Paddling past giant glaciers, sand boarding down towering dunes and driving a sled-dog team through Alaskan wilderness are only a sampling of the outings you can experience in the national parks.
Instead of loading the car down with weeks' worth of luggage for a drive from park to park (although there are some stellar drives in the national parks that we recommend), try these national park adventures that will provide experiences and memories for years to come. It's all part of our celebration of the National Park Service's centennial, Aug. 25, 2016.
SUP at Kenai Fjords National Park
Sure, you could paddle a kayak or take a boat tour, but for a little more adventure, try stand-up paddleboarding in Kenai Fjords National Park. You'll be delivered gorgeous views of towering glaciers (Bear Glacier, near Seward, is a popular and accessible destination). On this adventure, you're likely to take in views of wildlife like mountain goats and cresting humpback whales on your way to the saltwater lagoon at the mouth of the glacier.
Sandboarding at Great Sand Dunes National Park
Climb up these giant sand dunes in Colorado that seem to jut out of an otherwise mountainous and serene landscape. The slopes stretch as far as the eye can see and sometimes descend steeper than 45 degrees. Plan for the heat; during the heat of summer, the temperature of the sand can sometimes climb to a scorching 150 degrees.
Spearfishing in Biscayne National Park
Boat out far past the Florida coast into the bright blue waters of Biscayne National Park. Though fishing permits are required for most fish, spearfishing for the invasive lion fish species is allowed all year round. You can also dive deep to admire the coral beauty and find fat lobsters tucked in among the reefs.
Canyoneering at Arches National Park
Hiking around deep canyons is one thing, but rappelling down into the depths and then out again is canyoneering. The appeal of this high-adventure activity is getting up-close-and-personal with places that the rest of the public can't access: think deep canyons, sculpted walls and even hidden arches.
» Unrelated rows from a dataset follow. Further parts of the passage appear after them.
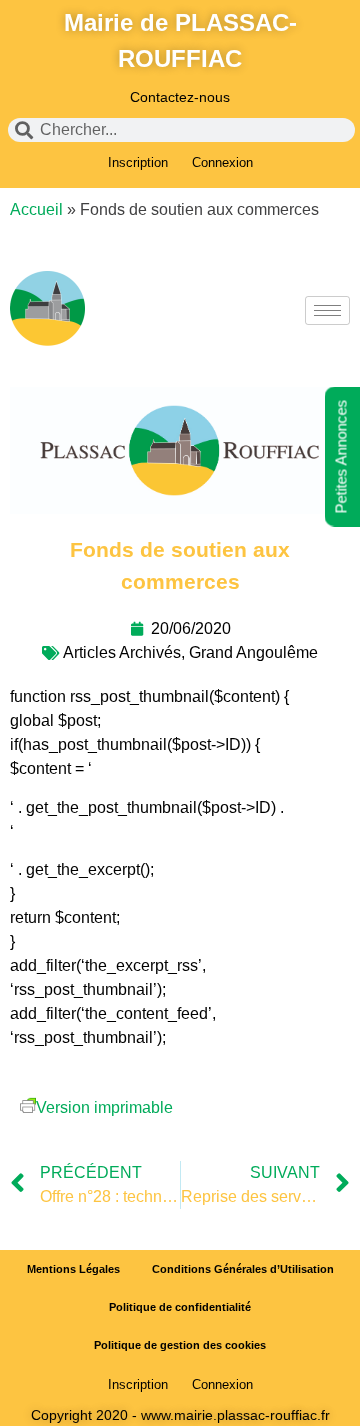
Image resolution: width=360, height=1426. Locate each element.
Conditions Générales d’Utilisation (243, 1269)
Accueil (36, 209)
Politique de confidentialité (180, 1307)
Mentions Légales (73, 1269)
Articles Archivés (122, 652)
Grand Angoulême (253, 652)
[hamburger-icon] (327, 310)
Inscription (138, 162)
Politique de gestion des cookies (180, 1345)
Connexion (222, 162)
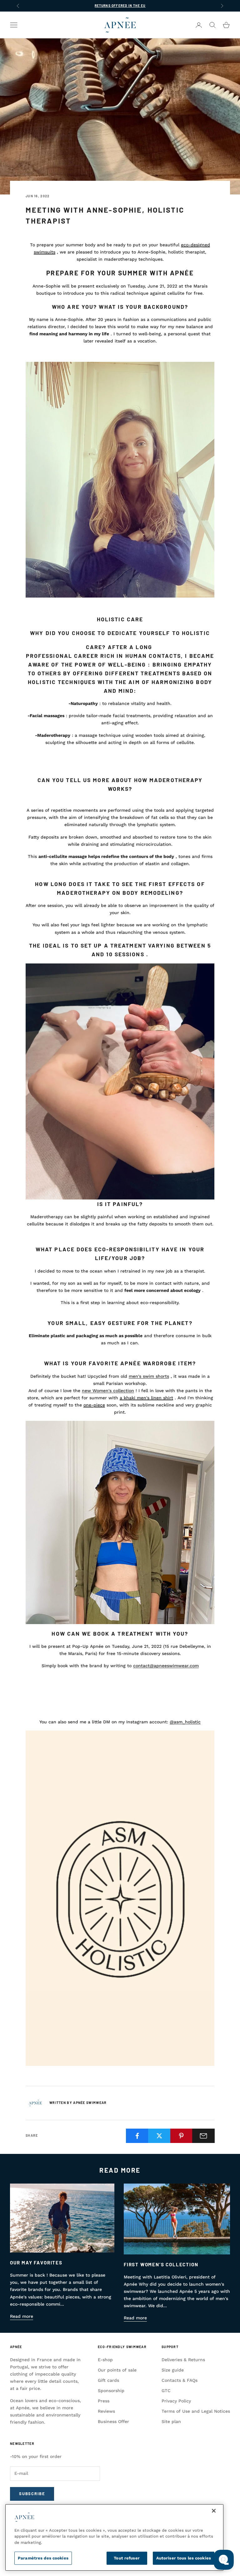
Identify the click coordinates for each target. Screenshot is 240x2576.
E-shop (105, 2359)
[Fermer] (214, 2511)
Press (103, 2400)
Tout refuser (127, 2558)
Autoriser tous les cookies (183, 2558)
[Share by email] (203, 2136)
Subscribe (32, 2493)
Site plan (171, 2421)
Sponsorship (111, 2390)
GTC (166, 2390)
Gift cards (108, 2380)
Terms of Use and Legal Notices (196, 2411)
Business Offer (113, 2421)
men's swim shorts (149, 1376)
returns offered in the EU (120, 5)
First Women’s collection (161, 2264)
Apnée (16, 2347)
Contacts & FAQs (180, 2380)
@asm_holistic (185, 1721)
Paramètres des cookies (43, 2558)
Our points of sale (117, 2369)
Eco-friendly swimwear (122, 2347)
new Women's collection (108, 1390)
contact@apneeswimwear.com (166, 1665)
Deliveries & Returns (183, 2359)
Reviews (106, 2411)
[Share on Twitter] (159, 2136)
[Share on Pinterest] (181, 2136)
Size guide (173, 2369)
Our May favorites (36, 2262)
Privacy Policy (176, 2400)
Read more (21, 2316)
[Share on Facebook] (137, 2136)
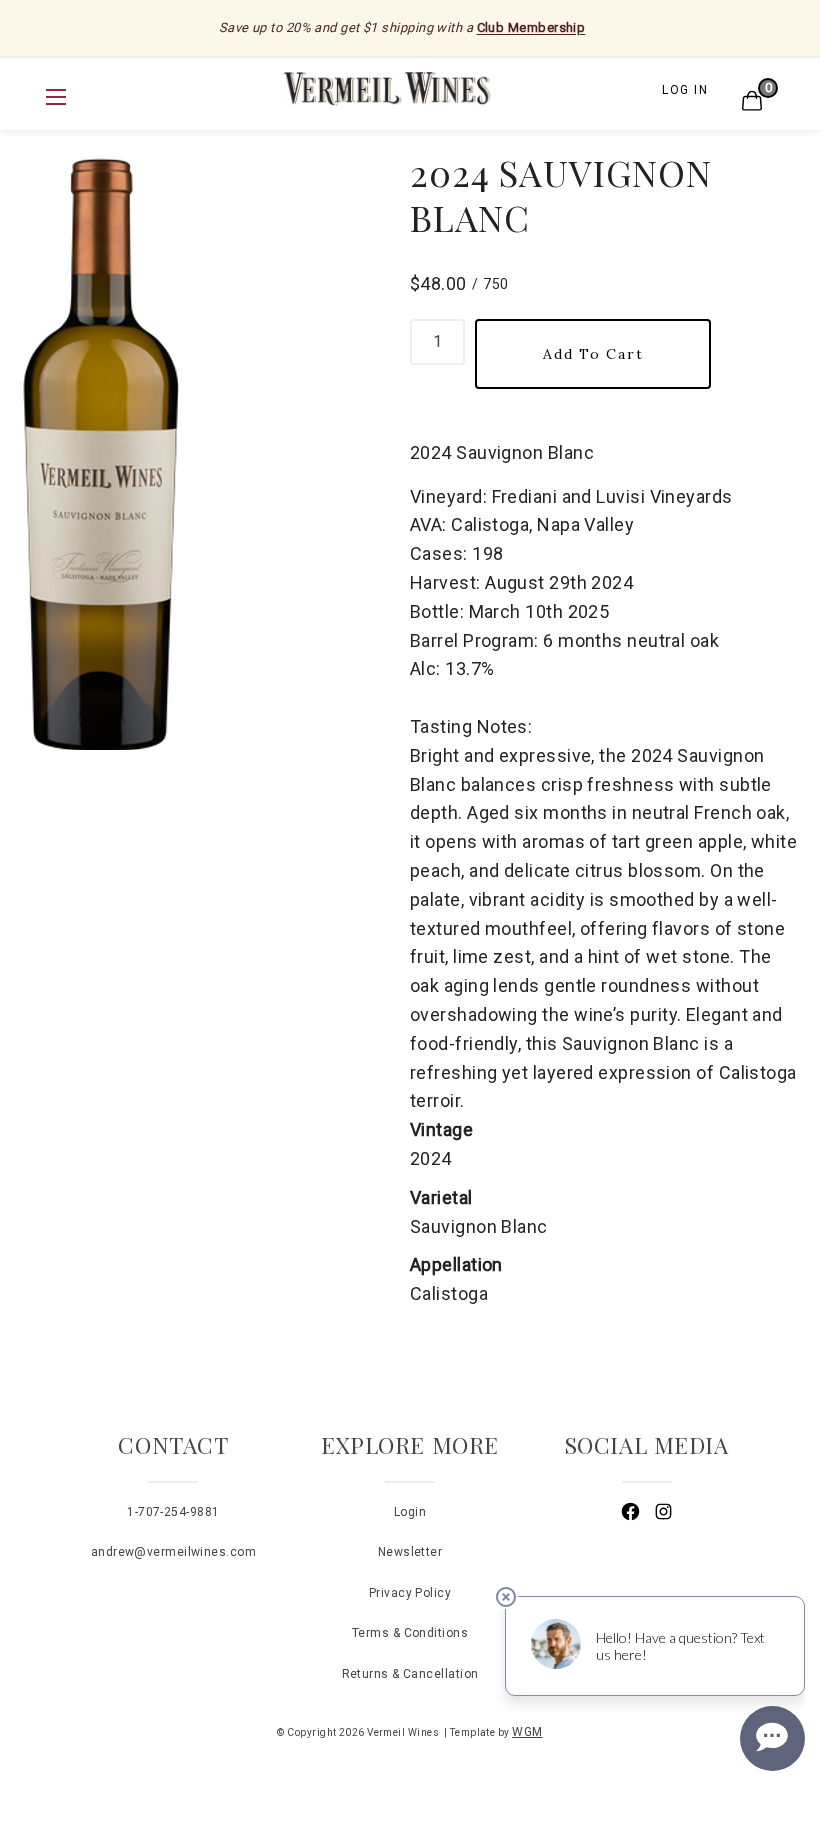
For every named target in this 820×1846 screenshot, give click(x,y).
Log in (685, 90)
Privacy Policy (410, 1593)
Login (410, 1512)
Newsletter (410, 1552)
Candlelight Cave Tours at Windcave National Park
While atop the prairie, admire the antelope and buffalo at Wind Cave National Park before you duck down underground for this low-light tour. Scramble more than two-thirds of a mile through the dark, sometimes slippery, cave with only candlelight to guide you.
Mushing in Denali National Park
Race through Denali National Park on sled runners as a team of dogs pulls your sled through thick snow. While you won’t encounter roads or other people, a dog-sledding adventure in the deep Denali backcountry offers sights of moose, caribou, wild foxes and other creatures. It's also a great excuse for trying to get a stellar view of the Aurora Borealis.
Mountain Biking Touring in Canyonlands National Park
Unload your mountain bikes at White Rim Road and careen down the 100-mile trail that, at times, has sheer drops to one side that are miles down the side of cliffs. Enjoy tight switchbacks, undulating rises in the terrain and scorching desert views along the way. This isn't single-track mountain biking, but the road is rugged and demanding.
Whitewater Rafting in Glacier National Park
Bob along the boundary Glacier National Park through the Class II and III rapids of the Middle Fork and the North Fork of the Flathead River—a river with an official "Wild and Scenic" designation. These aren't white-knuckle experiences; it's more about soaking up the beauty of this national park.
Fly Fishing in Great Smoky Mountains National Park
Sure, you could drive over Newfound Gap or hike one of the trails, but for a different way to enjoy one of the largest and most popular national parks, cast your line in the Great Smoky Mountains National Park. The park's streams and rivers are known for rainbow and brown trout in addition to smallmouth bass; plus the fishing scenery is almost impossible to beat.
Snowmobiling in Yellowstone National Park
Head up north during the winter and join a cold-weather expedition through Yellowstone, zipping over miles of snowmobile trails and staying in stalwart lodges. It's just the right winter recipe for the rough-and-tumble adventure who still appreciates a decent dose of luxurious comfort.